Nvidia has announced its DGX-1 Deep Learning System at the 2016 GPU Technology Conference. The system sports eight of Nvidia’s newest Tesla GP100 graphics cards, providing up to 170 teraflops of half-precision performance.
That might not mean much to the average PC fan, but in context that is over twelve times the graphics performance of the Nvidia Titan X, it’s most expensive and powerful graphics card on the market.
The Tesla GP100 is based on TSMC’s 16nm FinFET manufacturing process, and uses High Bandwidth Memory (HBM2) for the first time. Nvidia is the first to adopt both features, before Intel or AMD, though Samsung has been using the 16nm manufacturing process since late 2015.
Rather than make the GPU slimmer with the new manufacturing process, Nvidia has added a lot more transistors to the card. Nvidia expects the graphics card to break performance records in the GPU industry, but it might be a while before consumers are able to purchase the card.

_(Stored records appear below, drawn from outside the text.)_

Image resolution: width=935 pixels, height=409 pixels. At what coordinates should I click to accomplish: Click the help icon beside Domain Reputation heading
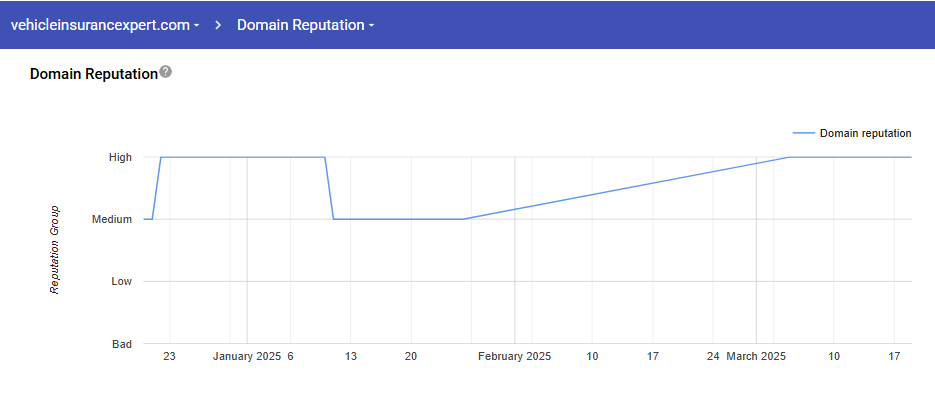tap(166, 72)
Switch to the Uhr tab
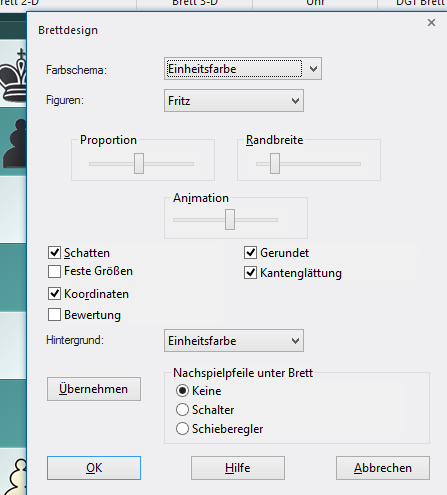The image size is (447, 495). coord(315,3)
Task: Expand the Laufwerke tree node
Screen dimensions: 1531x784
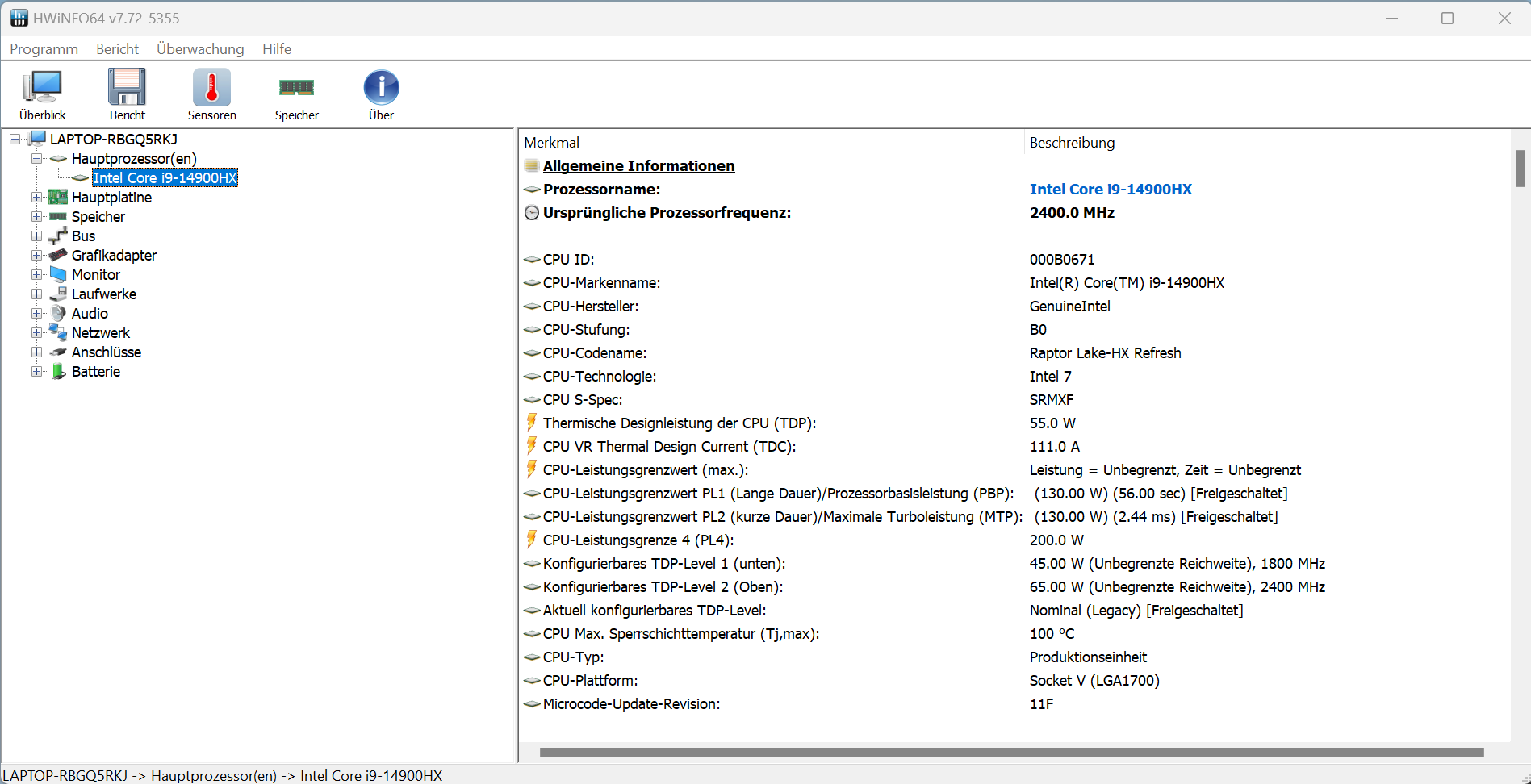Action: coord(36,294)
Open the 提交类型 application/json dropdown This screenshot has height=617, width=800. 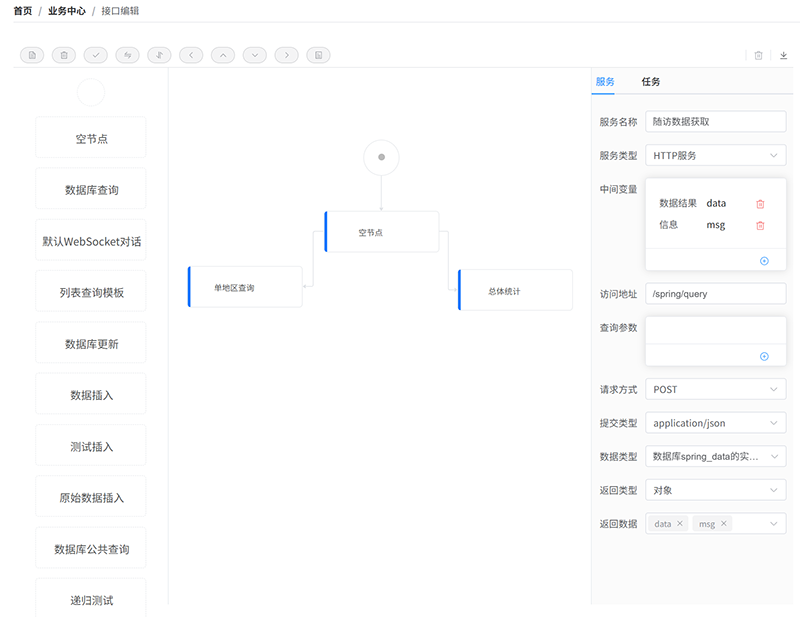(x=715, y=423)
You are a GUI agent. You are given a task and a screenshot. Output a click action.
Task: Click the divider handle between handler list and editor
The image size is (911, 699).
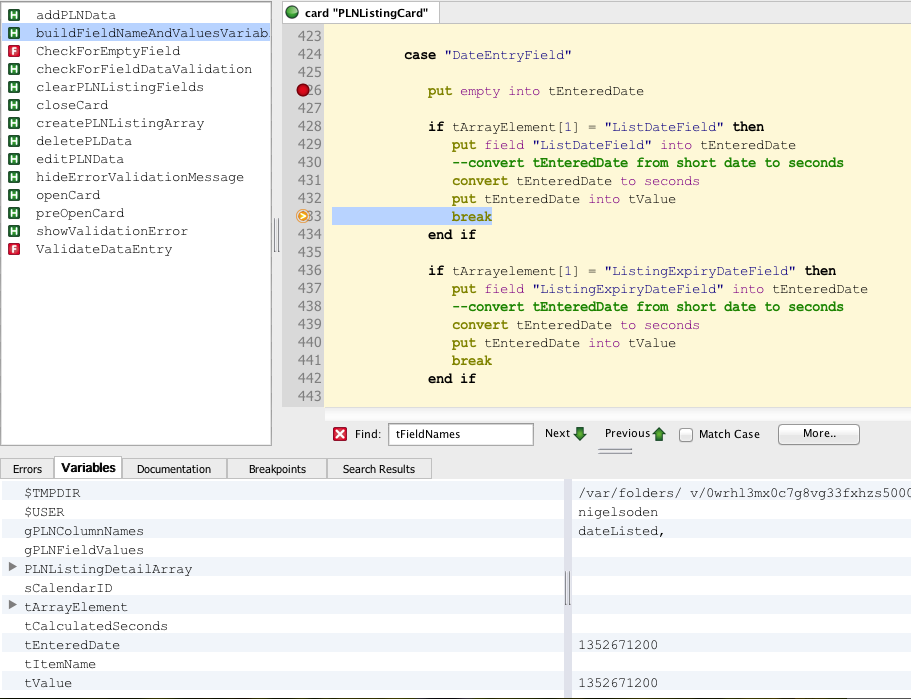277,236
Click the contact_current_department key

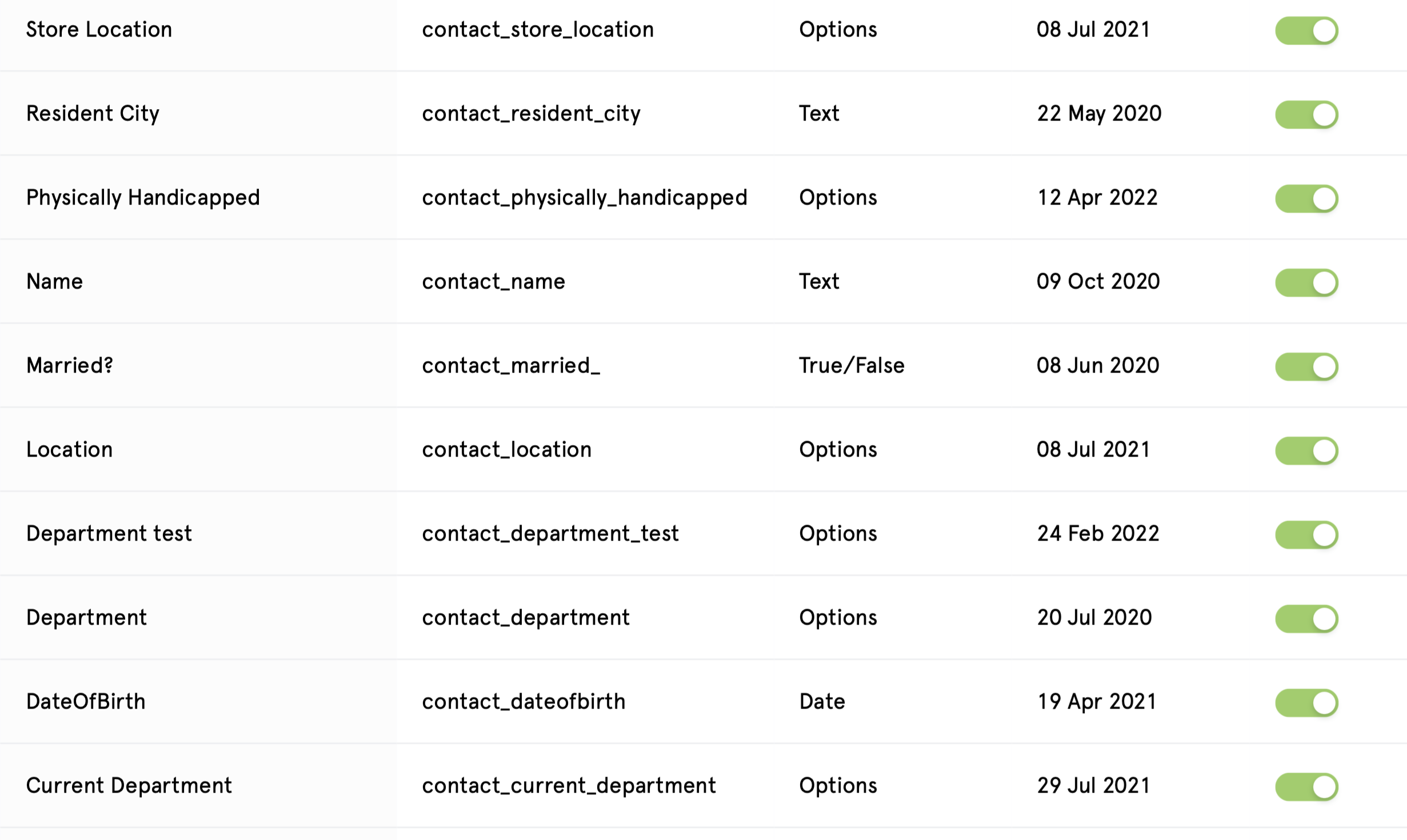[569, 786]
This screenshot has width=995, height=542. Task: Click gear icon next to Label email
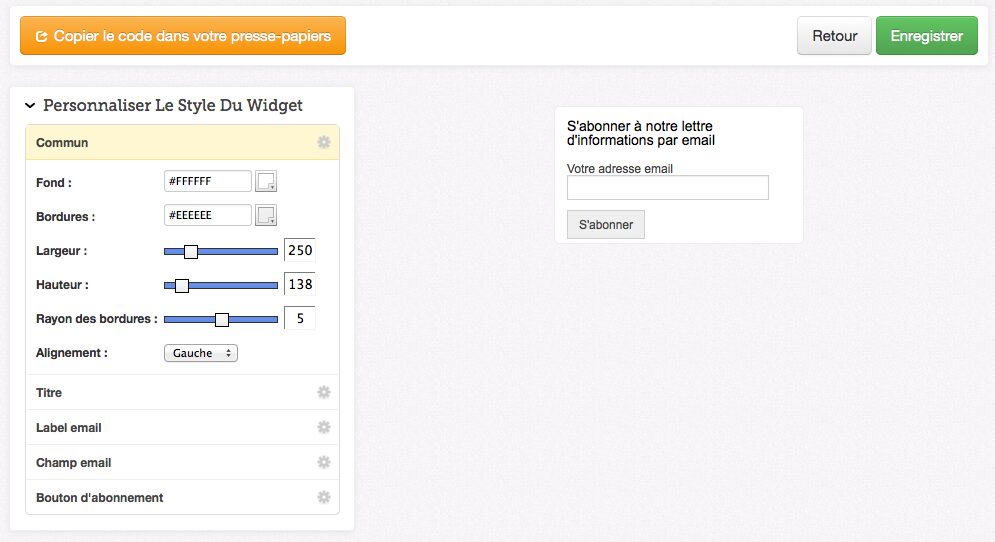pyautogui.click(x=324, y=428)
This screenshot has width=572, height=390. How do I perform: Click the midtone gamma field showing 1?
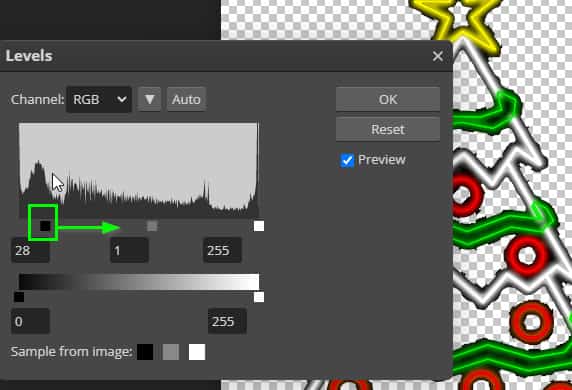coord(130,250)
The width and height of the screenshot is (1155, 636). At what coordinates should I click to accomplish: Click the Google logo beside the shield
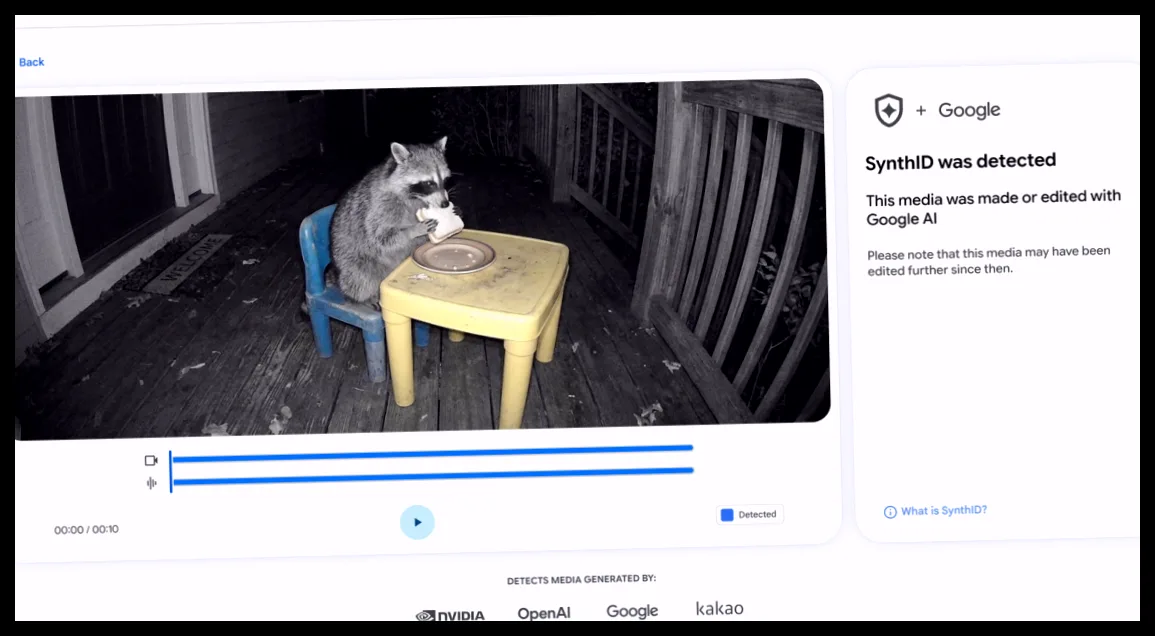pyautogui.click(x=969, y=111)
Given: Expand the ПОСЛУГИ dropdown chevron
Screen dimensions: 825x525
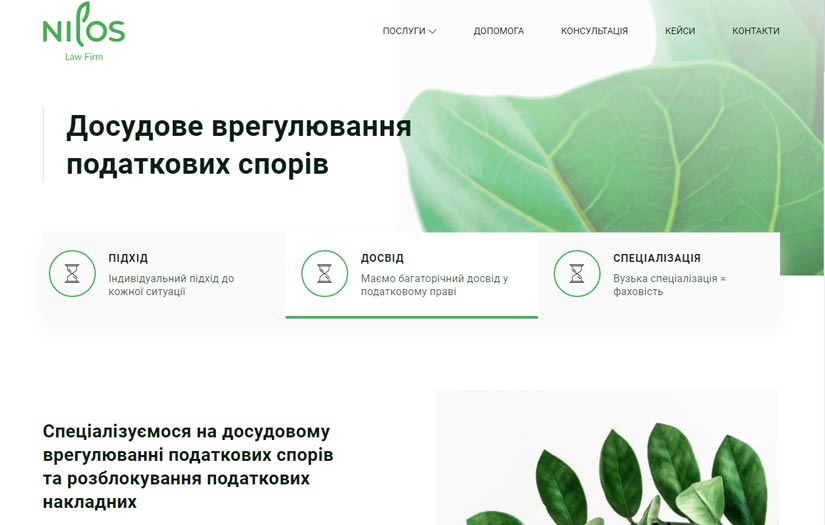Looking at the screenshot, I should pos(432,32).
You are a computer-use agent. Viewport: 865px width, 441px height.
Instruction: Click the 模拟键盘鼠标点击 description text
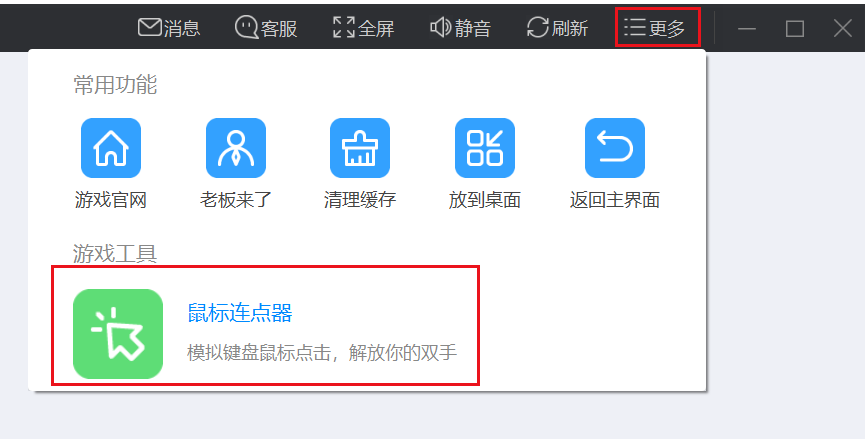tap(322, 353)
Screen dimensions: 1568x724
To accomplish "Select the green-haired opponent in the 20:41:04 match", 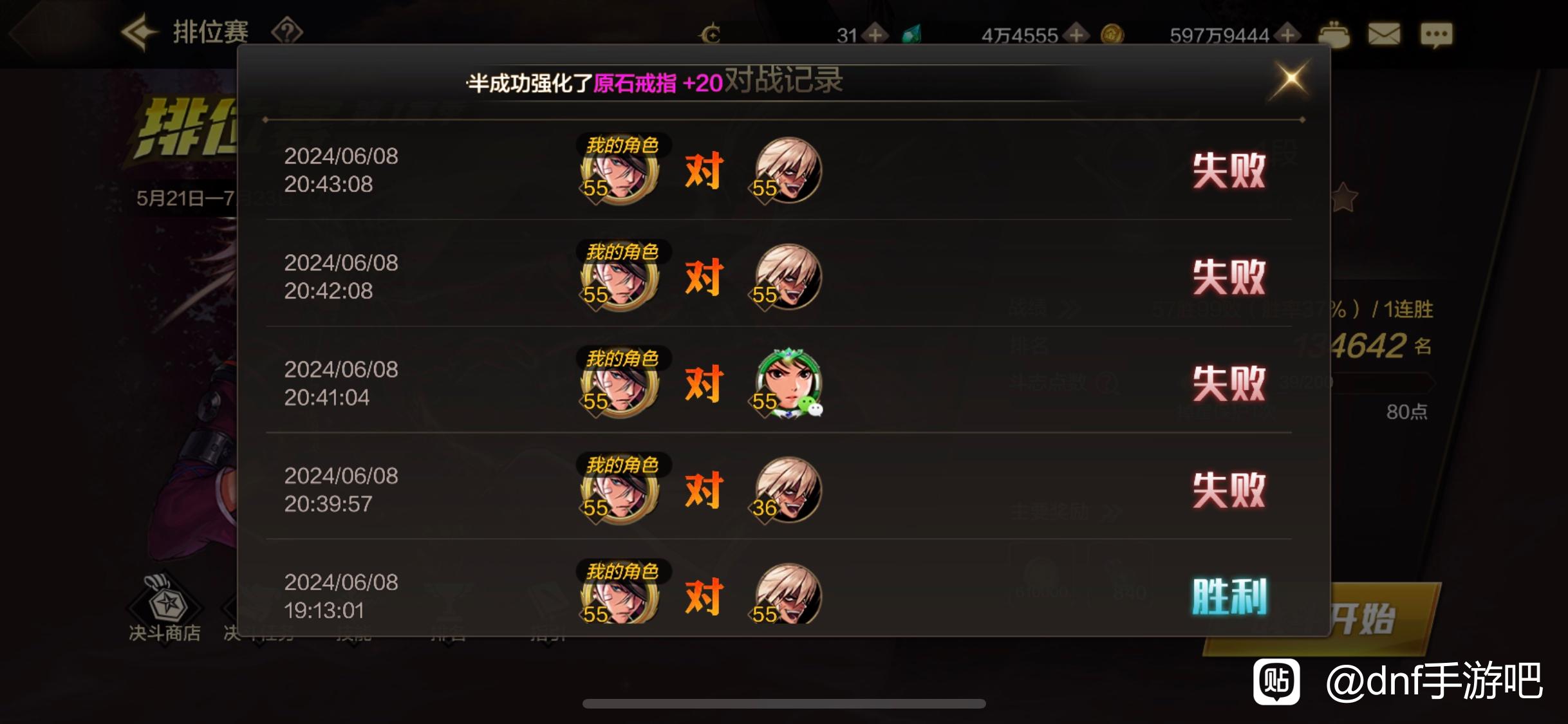I will click(788, 384).
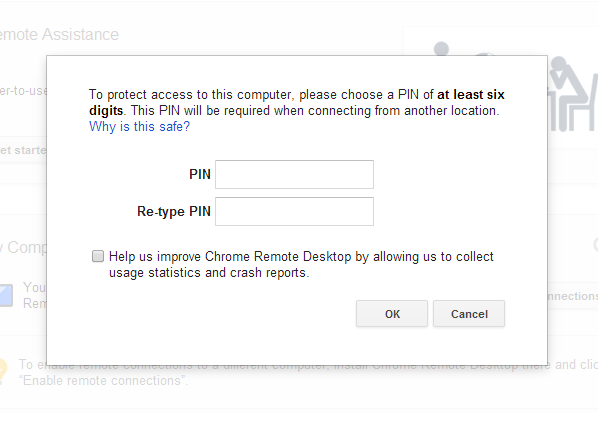Click the dimmed 'Get started' button

tap(23, 150)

Nvidia DGX-1 “middleman” in quantum computing race
Moving back to the DGX-1 Deep Learning System, Nvidia has added two 16-core Intel Xeon E5-2698 CPUs with a clock speed of 2.3GHz, 512GB of DDR4 RAM, four 1.92TB SSD RAID, and dual 10GbE InfiniBand network ports, according to Ars Technica. It requires a 3,200w PSU to power it — not provided by Nvidia.
The final cost comes to $129,000 for the system, and will be available in June. We suspect no augmented reality or self-driving car manufacturers will be interested, unless they plan to sell their product at a massive loss or at a unsellable price point.
Deep learning companies might be more enthused by the product, as it offers much more performance than anything on the market. Performance in this context means the deep learning machine can view, learn, and understand things at a quicker rate.
Computing power is seen as the ultimate necessity for deep learning systems to thrive, which is why Google, IBM, and Microsoft are all invested in quantum computing. While tests are run on quantum computing, the DGX-1 might become the middleman for deep learning firms keen to use the fastest computing hardware.